Home » Kyrgyzstan » Begenas Sartov » Мамыры Гулдогон Маалды (Russian: Когда цветут эдельвейсы) (When the Edelweiss Flowers Flourish)

Begenas Sartov: Мамыры Гулдогон Маалды (Russian: Когда цветут эдельвейсы) (When the Edelweiss Flowers Flourish)

A Kyrgyz science fiction novel written in the Soviet era and only published in the UK in 2012 is something of an anomaly, particularly as it is published by a relatively obscure publisher which specialises in publishing literature from the Former Soviet Union in English and English literature in Central Asian languages.
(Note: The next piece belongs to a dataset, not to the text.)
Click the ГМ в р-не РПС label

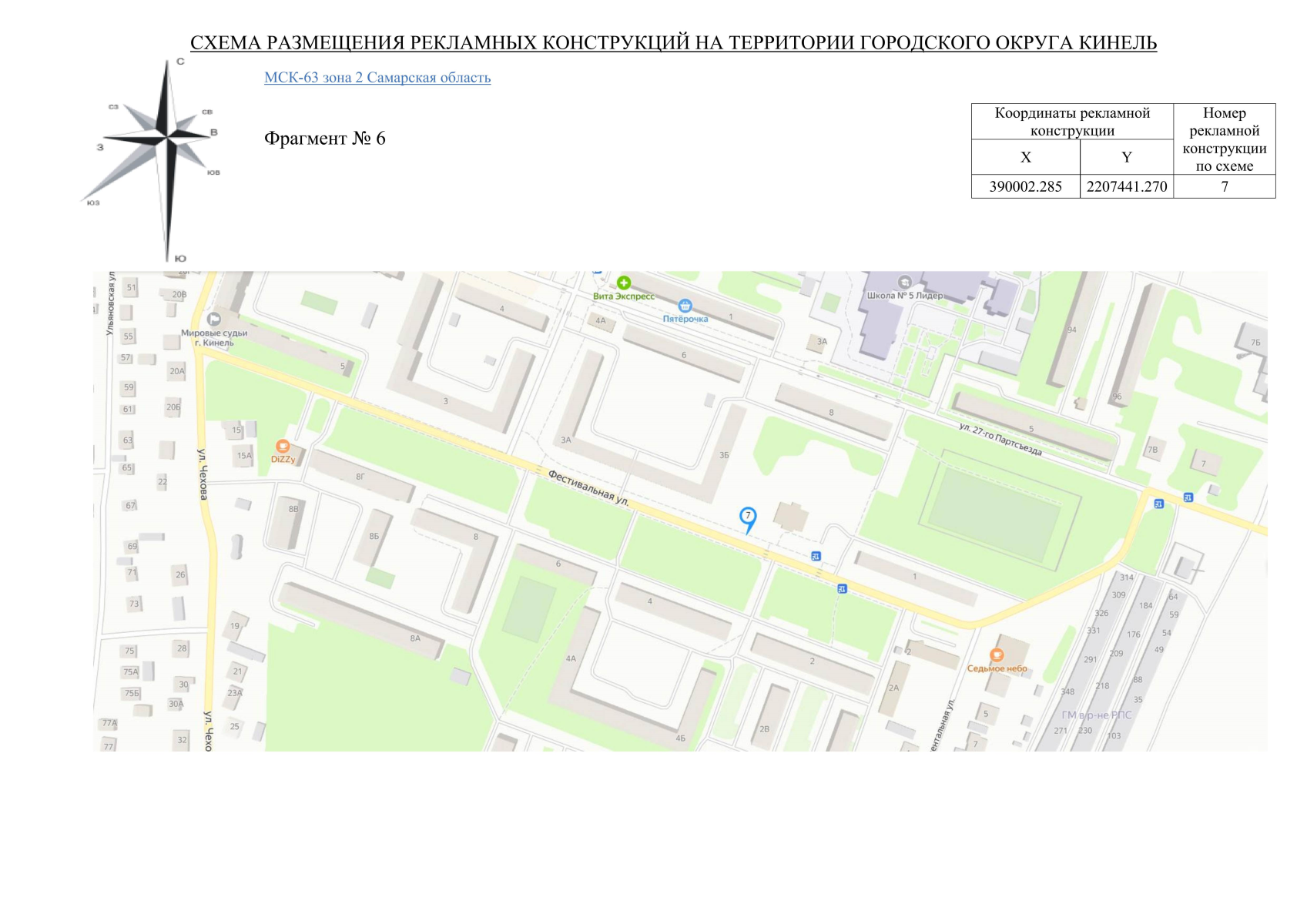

Anyway, we can be grateful for an interesting venture and an interesting book, which we also certainly would not otherwise have heard of.

The story is set in Kyrgyzstan during the Soviet era. Melis is a young Kyrgyz poet attending the New Talent Literature Festival. He is to read his poem but the reading starts with a poem by another new talent, Rena. Melis is particularly impressed with her reading, partially because of the quality of the poem, partially because she mentions the edelweiss in her poem and mainly because he is clearly attracted to her. For him and his people, the edelweiss is the soul of the mountain. It is a flower found only in the highest parts of the mountain range and difficult to get. Indeed, his poem is about the flower. After the reading Rena seems to go off with a group of rowdy poets, while Melis goes off on his own. On the road, he trips up and it is Rena who suddenly appears to rescue him. They go off to a restaurant where the rowdy poets are gathered and there is an exchange between the two groups, which results in a fight. Melis and Rena leave but the poets follow. Melis, who is a wrestling champion, easily defeats the four drunken poets and then has them arrested by a police friend. The next day, he bails them out and the six become firm friends.
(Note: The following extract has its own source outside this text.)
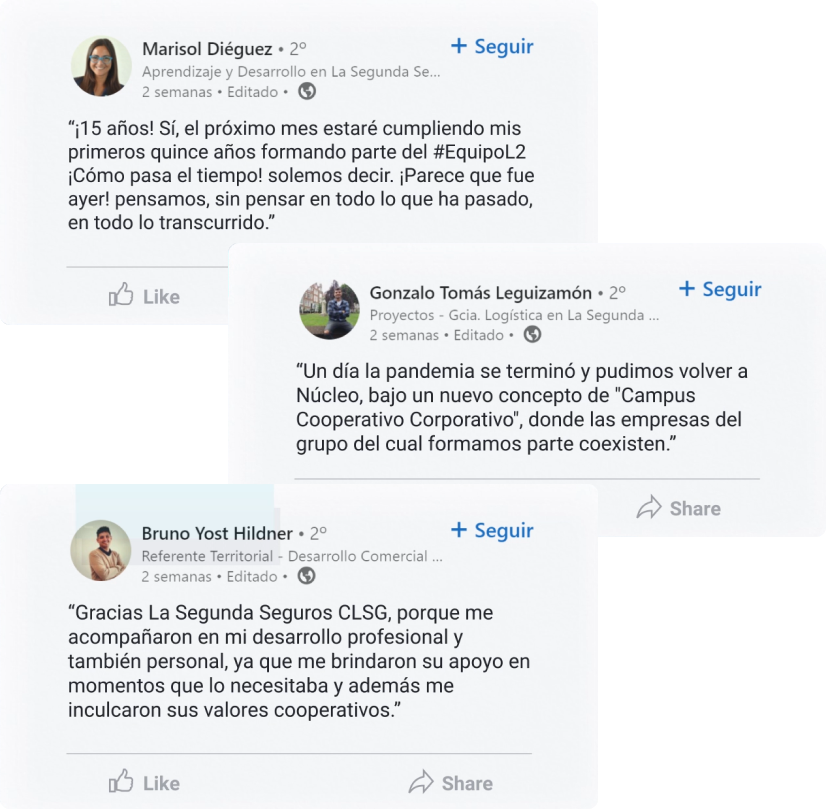The width and height of the screenshot is (826, 809).
Task: Click the globe visibility icon on Gonzalo's post
Action: [532, 334]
The story moves to the future. Melis has finished university and has worked as a shepherd for his father. The other five have got careers and, in some cases, got married. At a reunion, however, Rena berates Melis for keeping her hanging on – he asks for another year – and he then explains why. He had been out high in the mountains looking for an edelweiss for her, with a friend. He slips and falls off the edge of the mountain. As he is falling, he sees a light and reaches out for it and is pulled in by a strange man. This man is, he explains, from another dimension. However, he is very critical of Melis uprooting an edelweiss, saying that he should only have picked the flower, so that the plant could then regrow. The man’s origins, subsequent actions and how he relates to Melis and Rena will form a significant part of the rest of the book. However, the science fiction/fantasy story, involving the interplanetary visitor, his need for the edelweiss and his interaction with Melis is not the only part of this book. The visitor will return at a later date, disguised as a beggar, and he will tell his story to Melis and Melis’ father but we also get the story or, rather, a story of Melis’ father, involving horse herding, bears, wolves, strange illnesses and how to cure them with herbs and even ghosts (which may well have been the visitor coming on a previous occasion).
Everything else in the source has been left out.